Cela suppose aussi que le niveau du salaire minimum soit fixé à un niveau satisfaisant. Il se trouve que la France est le seul pays d’Europe où le salaire minimum représente plus de 60% du salaire médian. Compte tenu des exonérations de cotisations sociales, cela ne fait que 50%. Mais il y a beaucoup de pays où le salaire minimum n’est que de l’ordre de 45% du salaire médian et donc, ce n’est pas forcément gagné d’avoir un Smic européen qui ne soit pas un recul pour les salariés français.

« La grande idée contre laquelle il faut lutter, c’est contre l’idée du Smic sectoriel, différent dans l’industrie et dans les services ... »

La grande idée contre laquelle il faut lutter, c’est contre l’idée du Smic sectoriel, différent dans l’industrie et dans les services. C’est une idée absurde parce que la notion de productivité n’a pas de sens au niveau sectoriel. Prenez par exemple deux baby-sitters en France et à Bamako, elles font le même travail. En France, elle va être payée 15€ de l’heure, à Bamako, 2€ de l’heure. On ne peut pas dire que c’est une différence de productivité. Le niveau des salaires reflète l’état de développement d’un pays ; la notion de productivité en volume n’a pas de sens ; la productivité en valeur dans les services reflète le niveau de développement du pays. Il n’y a aucune valeur de la productivité en soi du travail d’une caissière ou d’une personne qui remet en état les chambres dans les hôtels, indépendamment du salaire dont elle bénéficie. Le prix relatif des services augmente au cours du temps même si les progrès techniques sont réalisés dans les secteurs industriels. On ne peut pas rompre cette logique. Il y a un grand nombre de secteurs dans lesquels, au cours du temps, il n’y a aucun gain de productivité.

Par ailleurs, le Smic doit assurer un niveau de vie suffisant à chaque travailleur. Donc si, effectivement, on estime qu’il y a un certain nombre de travailleurs dont l’emploi pose problème, que ce soient les plus jeunes, les chômeurs de longue durée, les seniors, cela doit passer par des aides spécifiques à l’emploi et non pas par la baisse du Smic. En même temps, les aides spécifiques à l’emploi posent problème si on ne remet pas en cause la gestion de la main d’oeuvre par les entreprises. D’une part, elles risquent d’encourager le développement du précariat. D’autre part, elles risquent d’encourager la pratique consistant à embaucher à titre précaire des jeunes qui ne bénéficieront pas des conditions des travailleurs déjà en place. Enfin, elles risquent d’encourager une pratique des entreprises consistant à licencier à un certain âge les seniors en se disant : ils retrouveront ailleurs un travail aidé.

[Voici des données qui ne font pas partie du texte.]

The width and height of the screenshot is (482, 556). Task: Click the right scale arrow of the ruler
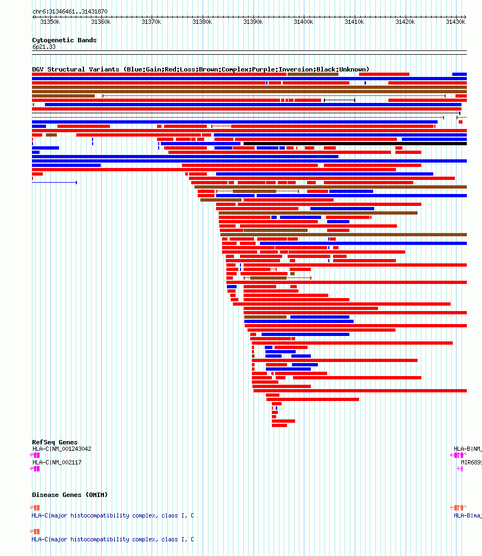coord(465,17)
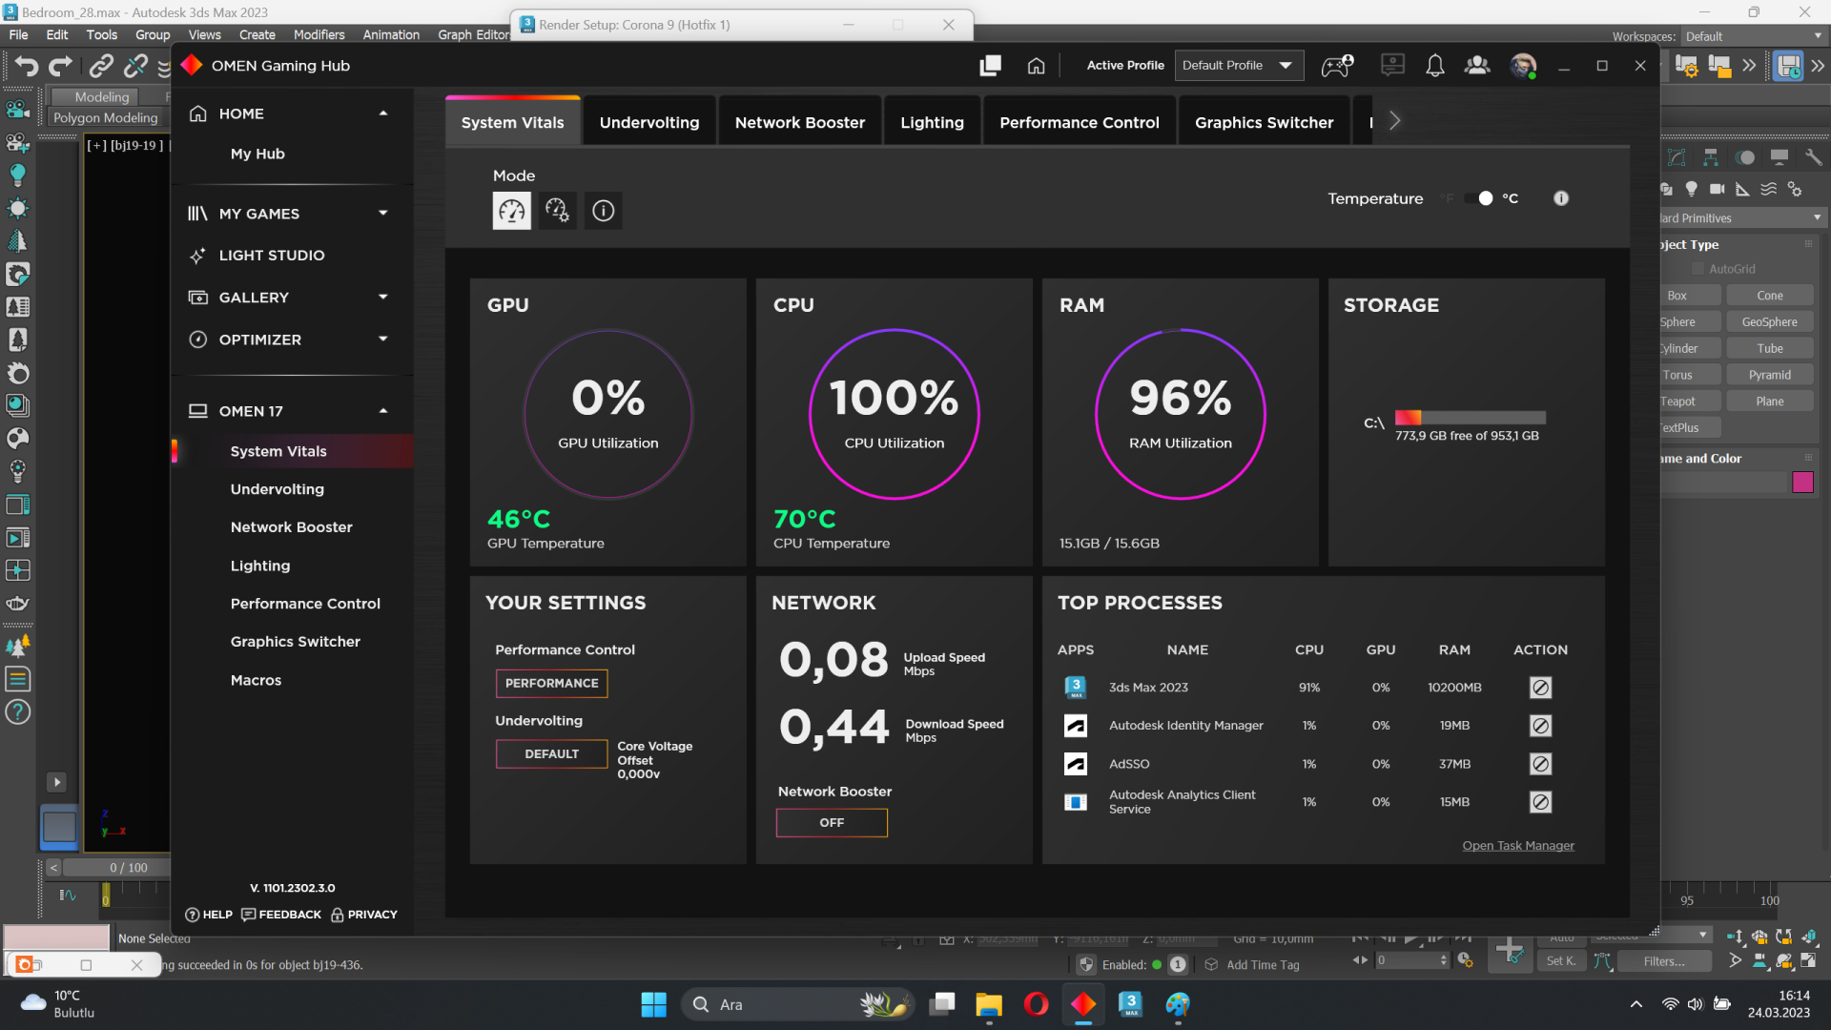The image size is (1831, 1030).
Task: Click the Open Task Manager link
Action: point(1518,846)
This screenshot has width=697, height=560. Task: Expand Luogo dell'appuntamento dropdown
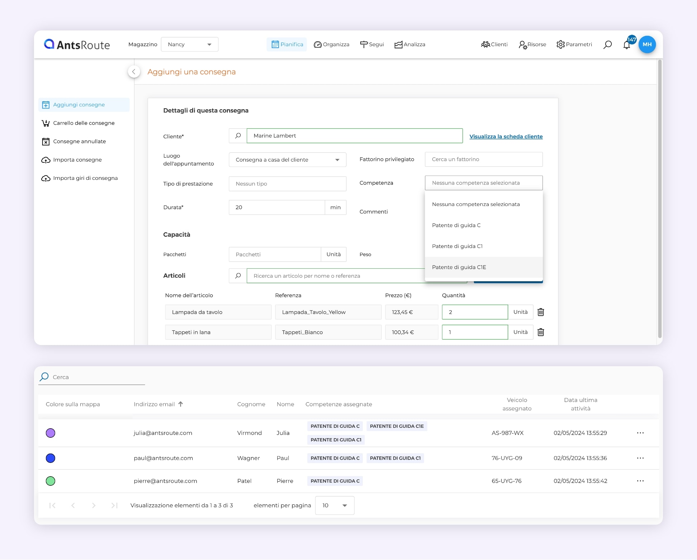click(287, 160)
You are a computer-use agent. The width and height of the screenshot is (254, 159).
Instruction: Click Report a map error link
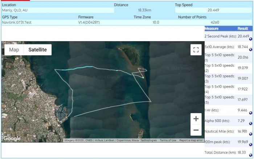191,140
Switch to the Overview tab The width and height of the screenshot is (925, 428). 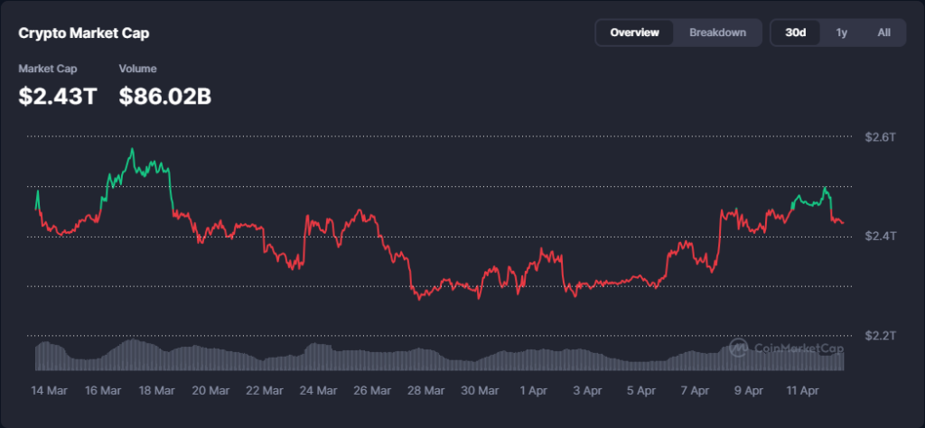click(x=634, y=33)
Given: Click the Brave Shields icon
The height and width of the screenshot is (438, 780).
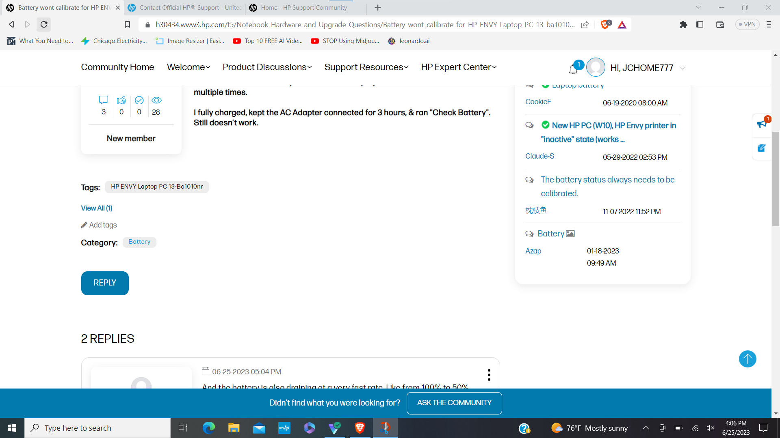Looking at the screenshot, I should (605, 25).
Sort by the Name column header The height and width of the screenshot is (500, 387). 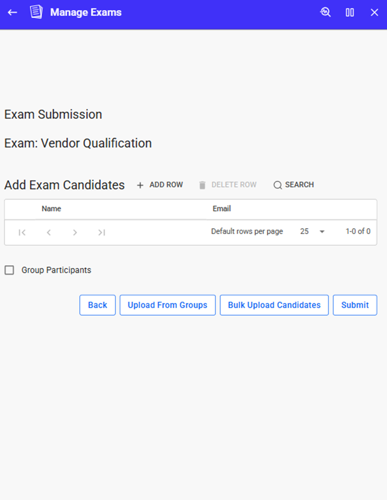(51, 209)
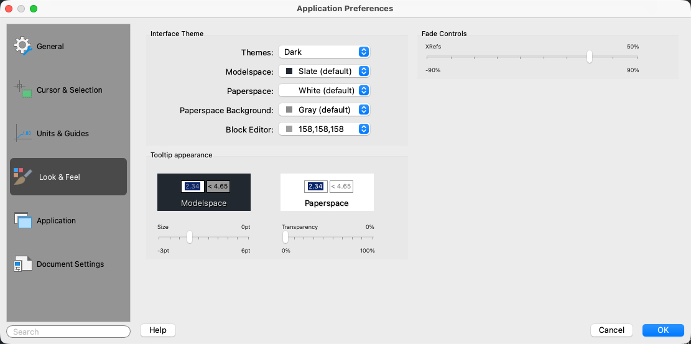This screenshot has height=344, width=691.
Task: Change the Paperspace Background color dropdown
Action: (324, 110)
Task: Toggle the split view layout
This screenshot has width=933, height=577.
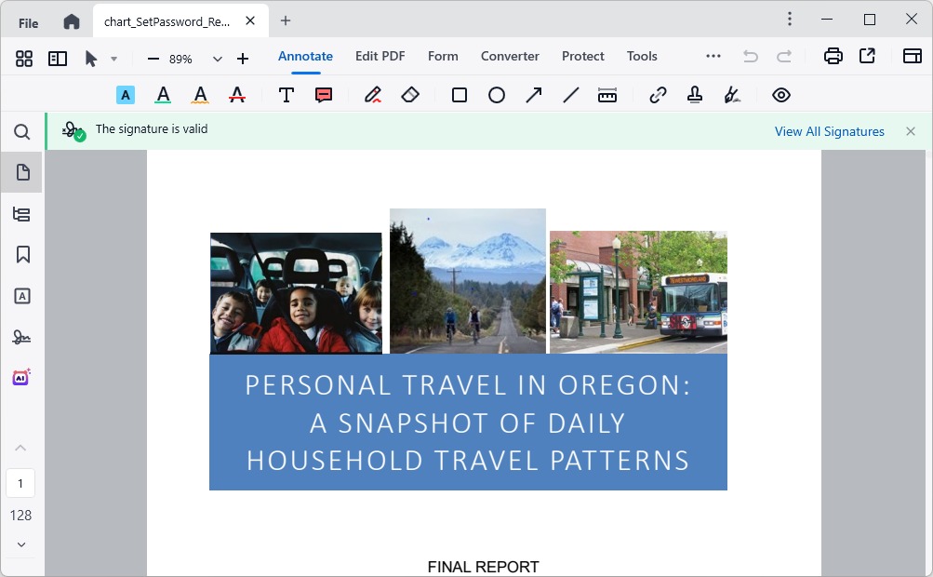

Il est important que les travailleurs et leurs syndicats se battent pour restaurer l’unité du salariat, ce qui signifie que, tout en luttant pour le niveau du Smic, il faut aussi se battre pour éviter au niveau des entreprises le développement du précariat, de la sous-traitance, du fait qu’un certain nombre de fonctions sont maintenant assurées par des personnes qui ne bénéficient pas de la protection accordée aux travailleurs de l’entreprise, personnes qui sont souvent payées en dessous du Smic parce que le personnel d’entretien dans les hôtels ou dans les d’entreprises, le personnel précaire, peuvent être payés en dessous du Smic en sous estimant le temps nécessaire pour effectuer leurs tâches.